Sophia Akuchi Emmanuel

Personal information
- Born: 17 May 2010 (age 16)

Sport
- Sport: Athletics
- Event: Sprint

Medal record
Women's athletics
Representing Hungary
European U18 Championships
| Silver medal – second place | 2026 Rieti | 400m |

= Sophia Akuchi Emmanuel =

Hungarian athlete (born 2010)

Sophia Akuchi Emmanuel (born 17 May 2010) is a Hungarian sprinter. In 2026, she became Hungarian national under-18 record holder in the 200 metres and 400 metres.

==Biography==
Emmanuel is from the Budafok area of Budapest and trains as a member of Budafok MTE under coach Előd Bartha. In May 2026, she ran a Hungarian national under-18 record for the 200 metres with a time of 23.88 seconds. In July, she competed at the 2026 European Athletics U18 Championships in Italy, winning the silver medal in the final of the 400 metres behind Eleni Iakovaki of Greece.

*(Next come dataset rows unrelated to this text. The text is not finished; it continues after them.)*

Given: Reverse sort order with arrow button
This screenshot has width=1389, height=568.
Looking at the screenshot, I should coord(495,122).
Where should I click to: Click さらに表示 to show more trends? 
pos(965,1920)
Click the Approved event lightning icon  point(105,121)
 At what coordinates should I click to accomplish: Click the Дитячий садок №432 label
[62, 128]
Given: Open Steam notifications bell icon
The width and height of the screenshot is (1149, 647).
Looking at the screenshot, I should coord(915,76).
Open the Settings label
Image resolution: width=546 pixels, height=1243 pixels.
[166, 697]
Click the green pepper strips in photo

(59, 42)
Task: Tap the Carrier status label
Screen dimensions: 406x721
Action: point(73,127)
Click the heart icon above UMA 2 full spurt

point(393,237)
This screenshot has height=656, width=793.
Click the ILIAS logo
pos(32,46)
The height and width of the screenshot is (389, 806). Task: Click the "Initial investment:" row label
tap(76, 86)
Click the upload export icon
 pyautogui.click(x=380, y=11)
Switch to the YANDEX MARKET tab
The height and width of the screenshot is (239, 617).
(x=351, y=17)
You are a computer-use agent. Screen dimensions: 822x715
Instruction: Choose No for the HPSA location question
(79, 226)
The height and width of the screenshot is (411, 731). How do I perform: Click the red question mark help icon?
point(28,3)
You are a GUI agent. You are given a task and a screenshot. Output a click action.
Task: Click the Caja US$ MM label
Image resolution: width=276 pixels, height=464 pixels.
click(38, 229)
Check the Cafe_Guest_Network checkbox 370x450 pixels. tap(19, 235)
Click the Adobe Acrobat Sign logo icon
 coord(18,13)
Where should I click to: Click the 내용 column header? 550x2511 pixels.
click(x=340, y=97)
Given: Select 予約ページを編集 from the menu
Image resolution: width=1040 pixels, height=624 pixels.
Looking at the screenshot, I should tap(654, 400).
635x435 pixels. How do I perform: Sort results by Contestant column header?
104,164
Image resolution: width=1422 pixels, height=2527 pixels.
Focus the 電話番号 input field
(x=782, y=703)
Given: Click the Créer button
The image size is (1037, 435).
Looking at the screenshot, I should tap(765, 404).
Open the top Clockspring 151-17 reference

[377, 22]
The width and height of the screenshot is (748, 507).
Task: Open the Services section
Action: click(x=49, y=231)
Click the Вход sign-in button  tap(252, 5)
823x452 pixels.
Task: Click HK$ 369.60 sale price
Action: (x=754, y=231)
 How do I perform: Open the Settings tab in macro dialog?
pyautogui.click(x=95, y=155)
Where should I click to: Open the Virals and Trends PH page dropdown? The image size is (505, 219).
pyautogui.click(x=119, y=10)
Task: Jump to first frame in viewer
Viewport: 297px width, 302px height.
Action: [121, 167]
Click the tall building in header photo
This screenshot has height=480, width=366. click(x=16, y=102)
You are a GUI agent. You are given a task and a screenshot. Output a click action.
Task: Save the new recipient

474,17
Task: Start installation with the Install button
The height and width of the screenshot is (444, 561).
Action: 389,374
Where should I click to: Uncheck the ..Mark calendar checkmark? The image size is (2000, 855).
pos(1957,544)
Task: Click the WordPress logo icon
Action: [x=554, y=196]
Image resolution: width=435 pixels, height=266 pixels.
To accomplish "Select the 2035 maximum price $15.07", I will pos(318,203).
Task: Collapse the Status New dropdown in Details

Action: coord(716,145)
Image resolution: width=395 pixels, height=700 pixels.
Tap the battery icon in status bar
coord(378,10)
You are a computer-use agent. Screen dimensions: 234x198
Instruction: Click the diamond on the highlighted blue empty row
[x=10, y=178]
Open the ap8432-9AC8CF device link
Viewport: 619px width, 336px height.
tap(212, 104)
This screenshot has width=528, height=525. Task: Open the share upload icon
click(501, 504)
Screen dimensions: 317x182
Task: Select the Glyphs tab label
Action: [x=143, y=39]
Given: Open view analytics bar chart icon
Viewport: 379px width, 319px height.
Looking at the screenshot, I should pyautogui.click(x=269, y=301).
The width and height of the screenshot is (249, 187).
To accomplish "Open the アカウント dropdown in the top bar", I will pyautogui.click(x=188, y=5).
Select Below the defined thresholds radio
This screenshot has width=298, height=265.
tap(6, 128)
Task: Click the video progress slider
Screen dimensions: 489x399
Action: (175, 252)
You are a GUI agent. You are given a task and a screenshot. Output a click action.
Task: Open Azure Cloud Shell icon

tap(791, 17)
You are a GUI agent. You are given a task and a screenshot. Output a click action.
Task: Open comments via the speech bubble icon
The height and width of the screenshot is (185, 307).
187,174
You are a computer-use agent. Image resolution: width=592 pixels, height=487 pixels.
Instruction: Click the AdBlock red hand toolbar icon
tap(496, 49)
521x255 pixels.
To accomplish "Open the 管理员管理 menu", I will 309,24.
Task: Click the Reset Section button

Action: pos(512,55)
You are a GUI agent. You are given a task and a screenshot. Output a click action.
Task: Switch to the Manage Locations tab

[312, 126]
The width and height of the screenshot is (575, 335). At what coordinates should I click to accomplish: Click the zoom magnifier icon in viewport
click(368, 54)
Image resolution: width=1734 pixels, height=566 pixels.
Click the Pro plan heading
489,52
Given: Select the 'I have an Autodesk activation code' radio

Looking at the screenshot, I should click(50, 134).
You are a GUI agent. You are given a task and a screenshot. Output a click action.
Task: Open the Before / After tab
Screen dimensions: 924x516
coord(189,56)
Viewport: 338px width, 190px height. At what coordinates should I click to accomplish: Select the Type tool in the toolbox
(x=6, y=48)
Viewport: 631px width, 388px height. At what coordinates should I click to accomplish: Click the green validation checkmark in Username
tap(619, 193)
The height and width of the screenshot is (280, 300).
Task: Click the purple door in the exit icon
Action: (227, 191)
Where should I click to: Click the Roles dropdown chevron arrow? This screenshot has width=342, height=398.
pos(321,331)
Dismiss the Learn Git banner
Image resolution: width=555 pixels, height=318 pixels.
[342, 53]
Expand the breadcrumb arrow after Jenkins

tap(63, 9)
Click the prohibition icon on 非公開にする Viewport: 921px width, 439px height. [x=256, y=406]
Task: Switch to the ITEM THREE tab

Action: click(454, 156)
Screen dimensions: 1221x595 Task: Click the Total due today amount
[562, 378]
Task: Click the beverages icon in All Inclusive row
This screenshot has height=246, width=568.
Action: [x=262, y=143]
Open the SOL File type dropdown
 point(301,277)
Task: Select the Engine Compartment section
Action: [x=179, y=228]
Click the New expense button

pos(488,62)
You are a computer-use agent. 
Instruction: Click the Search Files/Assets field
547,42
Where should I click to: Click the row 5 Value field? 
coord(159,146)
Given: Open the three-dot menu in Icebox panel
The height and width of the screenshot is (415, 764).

Her time was a personal best and national under-18 record of 52.80 seconds, which surpassed the previous best set by Éva Palanek in 1980. The following month, she ran a new Hungarian under-18 record over 200 metres of 23.49 seconds at the 2026 World Athletics U20 Championships in Eugene, United States. In September 2026, she was selected as part of the Hungary team to compete at the inaugural World Athletics Ultimate Championship in Budapest, running in the mixed 4 x 400 metres relay, as the Hungary team placed eighth overall.